===== Textauszug
Ich werde ja normalerweise nicht ausfallend in Foren... aber mir das zu unterstellen finde ich wirklich frech. Ließ bitte nochmal meinen ersten Beitrag, dann siehst du vielleicht das es sich um eine Firma handelt. Diese hat einen Teil einer sehr großen Werkshalle zur Verfügung, und dieser soll überwacht werden. Dabei wird kein Teil der eigentlichen Büroräume überwacht, sondern nur der Außenbereich (der sich eben in einer größeren Halle befindet). Ich habe das nur hingeschrieben, damit ihr mir keine zusätzlich teure wetterfeste Hardware vorschlagt.

Danke aber nochmal an Roland und joasas. Wahrscheinlich wird das Projekt wohl doch wieder eingestellt werden. Das scheint alles etwas teurer zu sein, als ich mir das vorgestellt hatte .


----------



## rolandm (22. April 2012)

*AW: Kameras für Innenraumüberwachung*

Hallo,

ich würde mir nicht nur die Anschaffungskosten anschauen.

Die Betriebskosten (Strom, Wartung,...) sind auch nicht zu vernachlässigen.

Je nach "Schaden" kann sich eine hochwertige Lösung sehr schnell "bezahlt" machen.


----------
==========
Zu erledigen:
1) Welche Kosten sollte man laut dem Textauszug neben den Anschaffungskosten ebenfalls beachten?
2) Stelle den Abschnitt der Einträge vom Anfang der Einträge bis einschließlich der Zeile mit "Action: tap(601, 664)" als CSV mit den zwei Spalten „Text“ und „Antwort“ dar, mit einer Zeile pro Eintrag. Setze jedes Feld in Anführungszeichen und ersetze Zeilenumbrüche durch Leerzeichen.
Der Textauszug und die Einträge sind voneinander unabhängiges Material.
===== Auszug der Einträge
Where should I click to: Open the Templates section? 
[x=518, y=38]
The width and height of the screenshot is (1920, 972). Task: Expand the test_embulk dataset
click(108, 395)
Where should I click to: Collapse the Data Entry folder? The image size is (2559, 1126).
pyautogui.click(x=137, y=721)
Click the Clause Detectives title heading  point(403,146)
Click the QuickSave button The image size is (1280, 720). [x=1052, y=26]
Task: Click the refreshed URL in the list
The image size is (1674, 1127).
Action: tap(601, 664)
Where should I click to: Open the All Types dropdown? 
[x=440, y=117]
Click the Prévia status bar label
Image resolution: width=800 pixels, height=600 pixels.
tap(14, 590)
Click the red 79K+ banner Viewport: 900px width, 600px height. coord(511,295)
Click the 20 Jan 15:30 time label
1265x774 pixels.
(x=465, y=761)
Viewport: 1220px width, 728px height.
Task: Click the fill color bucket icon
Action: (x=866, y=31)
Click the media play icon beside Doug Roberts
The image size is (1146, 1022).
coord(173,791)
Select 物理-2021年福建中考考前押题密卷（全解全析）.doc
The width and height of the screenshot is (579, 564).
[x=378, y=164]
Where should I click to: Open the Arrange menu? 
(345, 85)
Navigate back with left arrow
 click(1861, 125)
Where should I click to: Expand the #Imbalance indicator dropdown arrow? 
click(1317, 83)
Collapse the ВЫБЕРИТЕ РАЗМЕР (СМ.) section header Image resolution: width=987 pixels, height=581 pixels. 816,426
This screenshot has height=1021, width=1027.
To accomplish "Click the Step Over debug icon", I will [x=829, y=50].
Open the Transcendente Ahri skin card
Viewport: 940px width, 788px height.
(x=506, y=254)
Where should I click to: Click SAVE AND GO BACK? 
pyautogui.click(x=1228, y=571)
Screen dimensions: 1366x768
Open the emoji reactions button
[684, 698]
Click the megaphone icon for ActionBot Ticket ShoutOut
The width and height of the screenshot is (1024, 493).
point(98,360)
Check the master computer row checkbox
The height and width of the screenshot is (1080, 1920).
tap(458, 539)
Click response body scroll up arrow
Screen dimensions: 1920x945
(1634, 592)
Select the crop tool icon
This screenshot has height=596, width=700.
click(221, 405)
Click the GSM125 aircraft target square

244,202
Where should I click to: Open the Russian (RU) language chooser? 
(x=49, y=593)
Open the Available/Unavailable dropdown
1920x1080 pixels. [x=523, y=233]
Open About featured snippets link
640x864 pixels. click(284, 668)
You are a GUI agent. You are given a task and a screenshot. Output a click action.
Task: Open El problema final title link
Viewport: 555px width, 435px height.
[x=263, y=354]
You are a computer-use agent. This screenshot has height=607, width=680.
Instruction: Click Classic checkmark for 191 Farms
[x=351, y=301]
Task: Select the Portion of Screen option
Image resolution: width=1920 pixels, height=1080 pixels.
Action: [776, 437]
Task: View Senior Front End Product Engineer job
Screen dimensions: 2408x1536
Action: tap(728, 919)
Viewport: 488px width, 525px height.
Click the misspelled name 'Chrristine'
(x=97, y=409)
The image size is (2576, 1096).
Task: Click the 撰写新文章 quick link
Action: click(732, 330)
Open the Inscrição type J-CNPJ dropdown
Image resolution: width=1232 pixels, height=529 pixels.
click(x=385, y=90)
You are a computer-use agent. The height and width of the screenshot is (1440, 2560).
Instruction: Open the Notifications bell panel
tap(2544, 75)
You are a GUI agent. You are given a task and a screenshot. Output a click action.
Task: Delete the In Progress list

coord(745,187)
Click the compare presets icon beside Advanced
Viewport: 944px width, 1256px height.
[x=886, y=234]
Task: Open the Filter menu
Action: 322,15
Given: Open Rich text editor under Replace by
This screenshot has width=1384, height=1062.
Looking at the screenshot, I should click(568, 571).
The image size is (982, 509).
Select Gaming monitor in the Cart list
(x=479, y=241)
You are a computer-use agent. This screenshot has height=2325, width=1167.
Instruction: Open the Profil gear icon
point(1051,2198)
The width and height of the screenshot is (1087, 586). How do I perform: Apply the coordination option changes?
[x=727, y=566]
==========
Erwartete Antworten:
1) Die Betriebskosten, etwa für Strom und Wartung.

2)
Text,Antwort
"Where should I click to: Open the Templates section?","[x=518, y=38]"
"The width and height of the screenshot is (1920, 972). Task: Expand the test_embulk dataset","click(108, 395)"
"Where should I click to: Collapse the Data Entry folder? The image size is (2559, 1126).","pyautogui.click(x=137, y=721)"
"Click the Clause Detectives title heading","point(403,146)"
"Click the QuickSave button The image size is (1280, 720).","[x=1052, y=26]"
"Task: Click the refreshed URL in the list The image size is (1674, 1127).","Action: tap(601, 664)"